Colorful boats of all kinds are one of the most photogenic features of the northern coast. Each region has it’s own styles.
Apeu Salvador
During past trips, our team has visited other villages like this one. They are tidy, with neatly arranged streets, small stores and usually a church at the town’s center.
Remarkably, these extremely remote places have power thanks to an initiative in Brazil more than a decade ago that aimed to bring electricity to as much of the country as possible. There are lamp posts and powerlines all leading from a generator that runs for about four hours each night.
This village had a bakery. We wondered why blaring music played in the town during the early morning hours. We learned that this was to let everyone know the bread was ready.
It is truly maritime. The houses are on stilts because high tides flood parts of the village. Pigs and goats graze in tidal vegetation. Fences are made of mangrove poles or fish nets. Even the soccer pitch was a salt flat surrounding by fishing nets (at right in the photo above).
We were invited to settle in an open-sided building that seemed to serve primarily as a party space.

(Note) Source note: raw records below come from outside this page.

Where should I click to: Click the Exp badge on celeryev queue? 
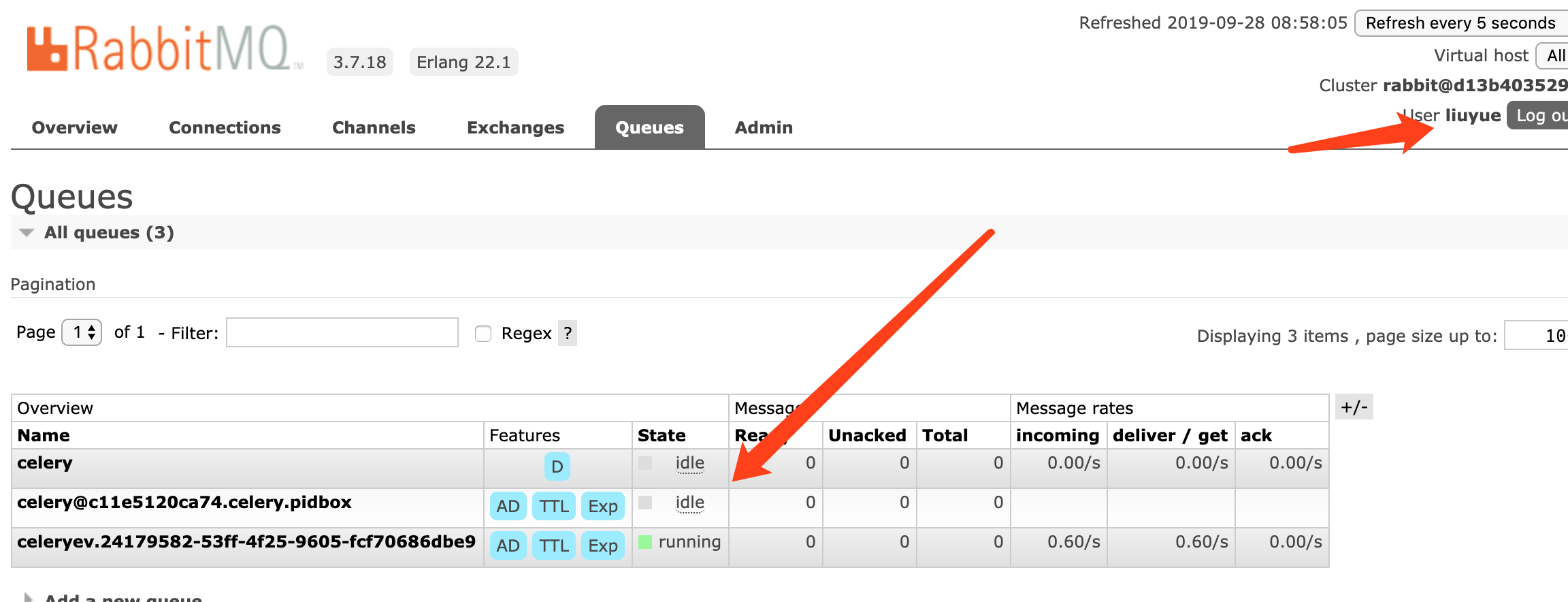602,545
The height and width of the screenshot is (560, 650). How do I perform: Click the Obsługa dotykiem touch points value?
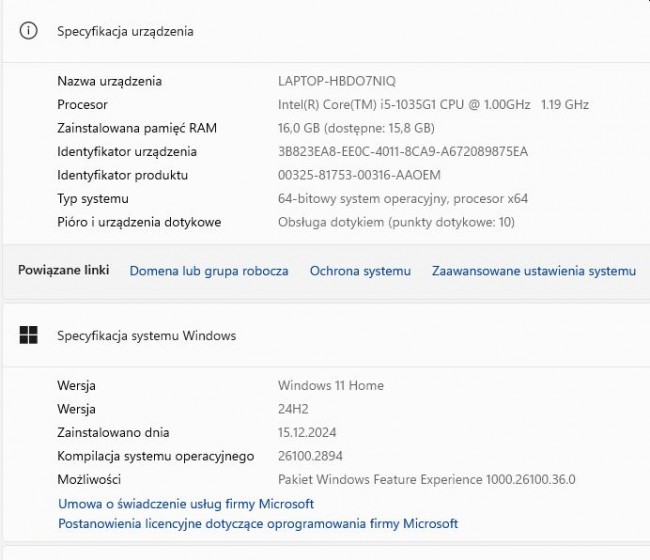coord(396,222)

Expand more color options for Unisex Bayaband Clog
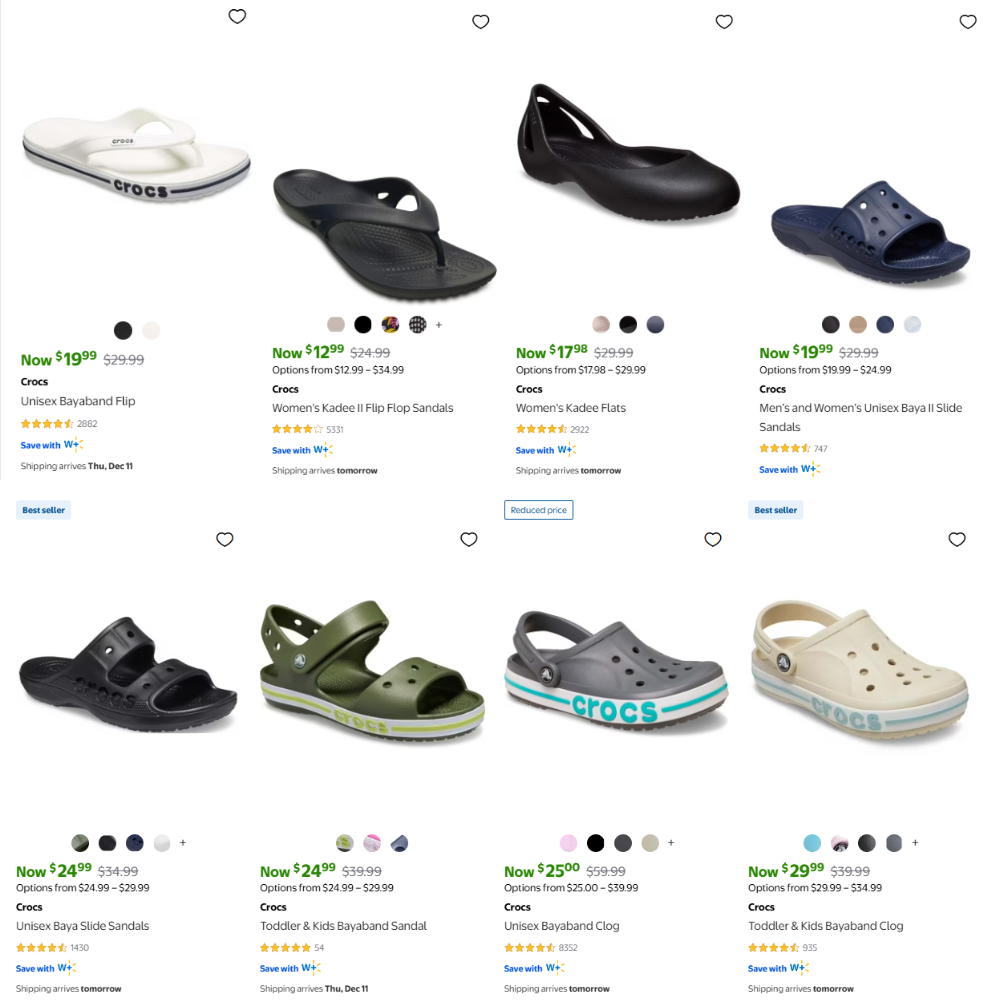tap(673, 843)
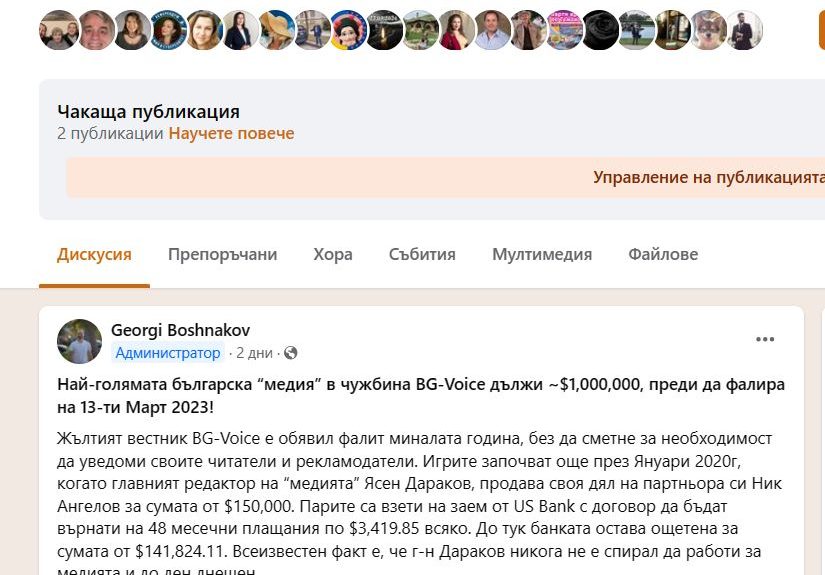Click the husky dog member avatar

coord(708,30)
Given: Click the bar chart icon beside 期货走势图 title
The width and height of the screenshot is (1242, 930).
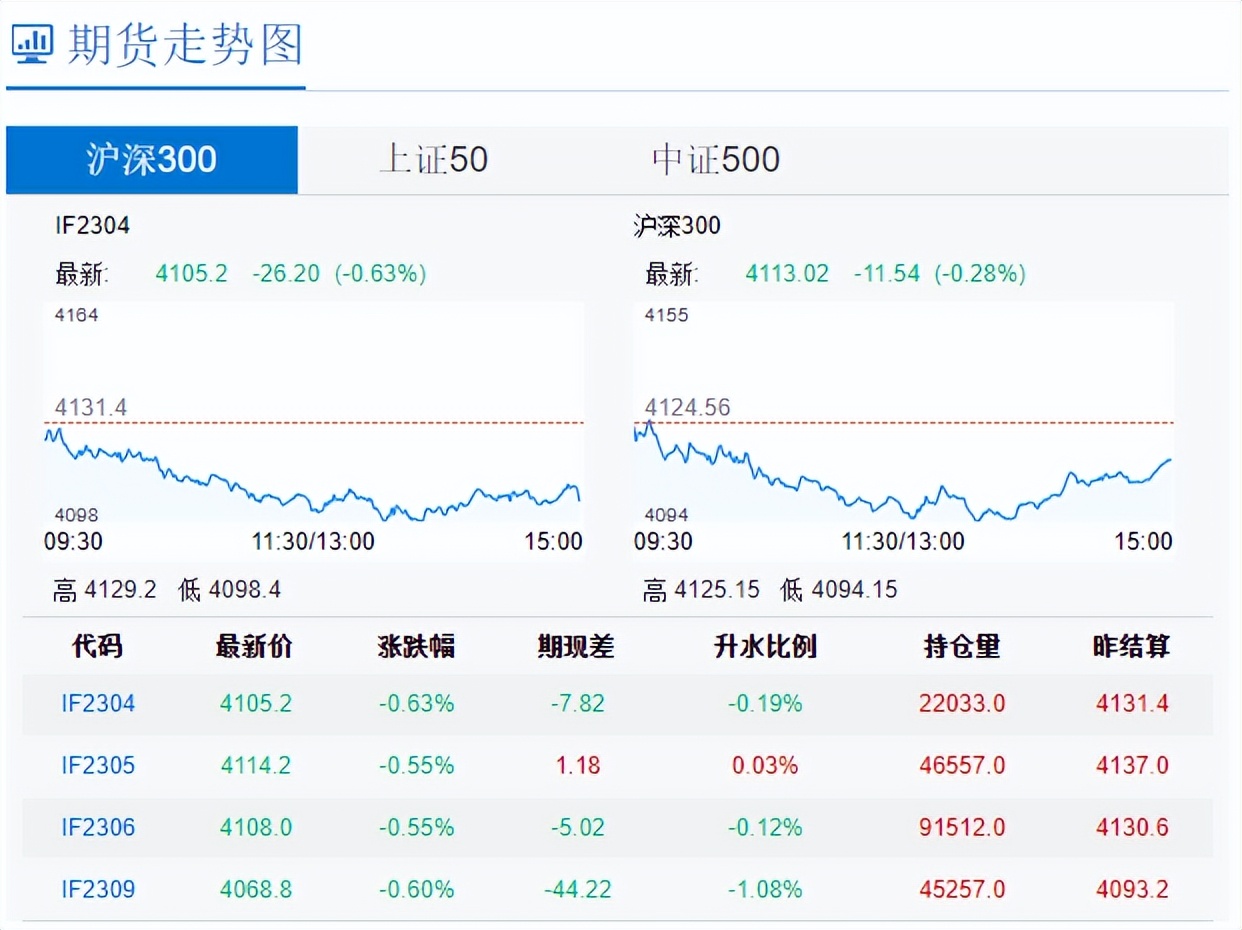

During the day fisherman were also using it to mend nets.
We hung more than 10 hammocks from its sagging rafters. When a hammock swayed, the building swayed.
The townfolk slowly warmed up to us over the three days we stayed, especially the kids. They realized that we were there for the birds.
A crowd of kids gathered around me one afternoon and were helping me spot birds flitting around the village. At one point they hurried away excitedly. I thought they had moved on to something else, but they returned with this pet whistling duck.
We saw numerous caged wild birds when we were traveling. One house in the village had this tropical mockingbird hanging from the eaves.
Beyond the village, it was a road trip. We moved from Belém to Bragança to Viseau to Salinopolis and back to Belém. At each city we would find a hotel and provisions. Then the team would split during the day to surrounding small ports to hire boats for shorebird surveys.
There was road food: various pastries either with sweet or savory filling.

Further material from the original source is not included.